There's definitely a change happening with memory and knowledge, but it's not as straight forward as you make it seem here.
In the past, knowing something, having knowledge, meant being able to recall the fact (and understand it etc, of course). Now, knowledge is not knowledge about the thing but knowledge of how to find out about the the thing.
If you know where to find out about something, you can defer actually knowing it until you need it. The memory 'space' required to recall where to find out about something is much lower than that required to hold the information at that location in your head.
By reducing the amount of memory needed to be able to know about a thing, we can fill that gap with knowledge about where to find out about other things. We've essentially outsourced our knowledge about things that can be found online, and replaced them with meta-knowledge about how to find it, and massively increased the amount of things we can know about at the same time.
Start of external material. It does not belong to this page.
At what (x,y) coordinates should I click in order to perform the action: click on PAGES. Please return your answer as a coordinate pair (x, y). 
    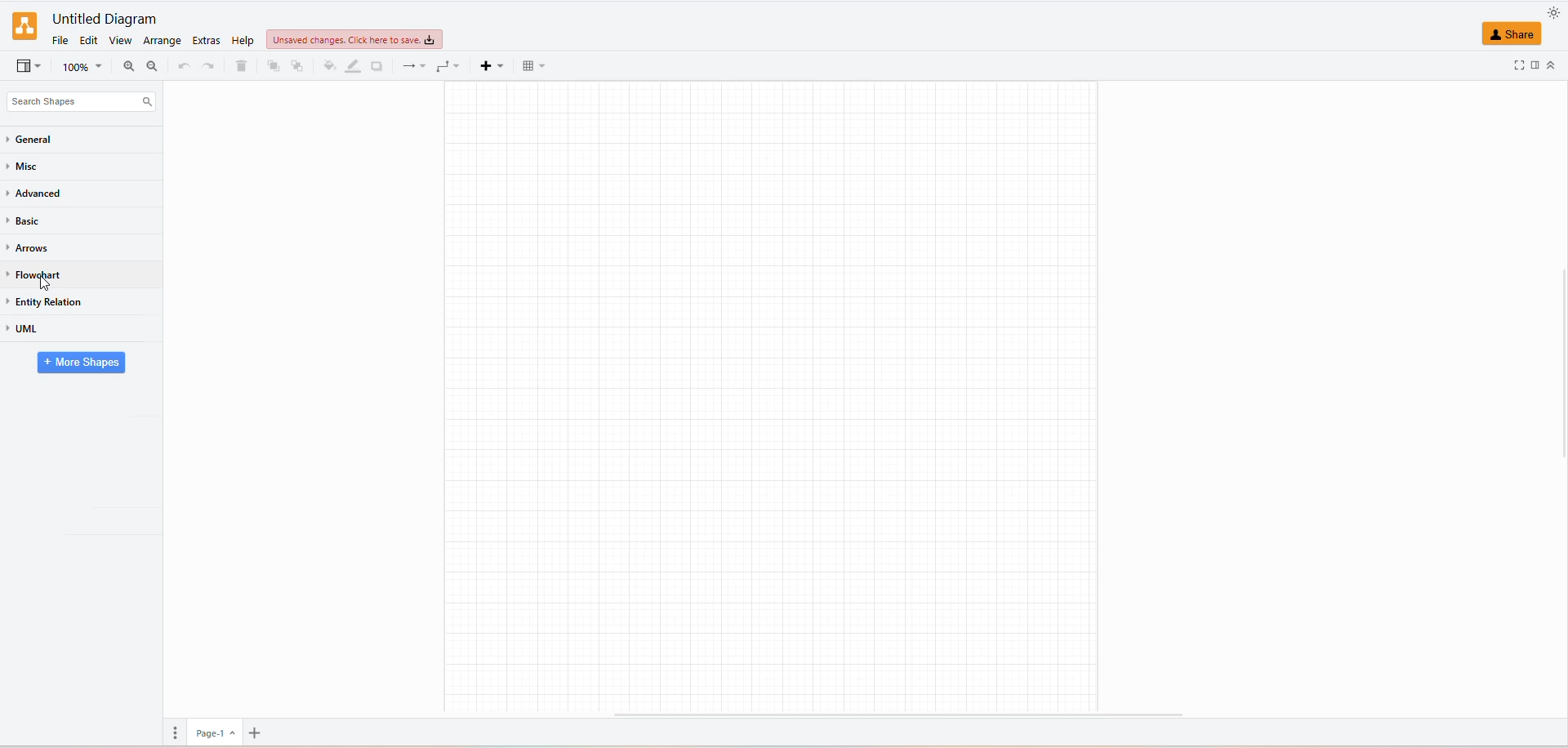
    Looking at the image, I should click on (171, 732).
I don't think this is necessarily a bad thing, except for the fact that information online is transient. If there is one authoritative source for a piece of knowledge and that knowledge disappears, then in this new model, you no longer 'know' about it. And worse, you might not even know that you don't know it, because you don't go regularly checking that all the places you think you can find things are still there. It's only when you do the search when you need it that you find it's gone and then you're fucked. And this isn't just you, it's everyone who outsourced their knowledge of that information to that single source - they've all now 'forgotten' it.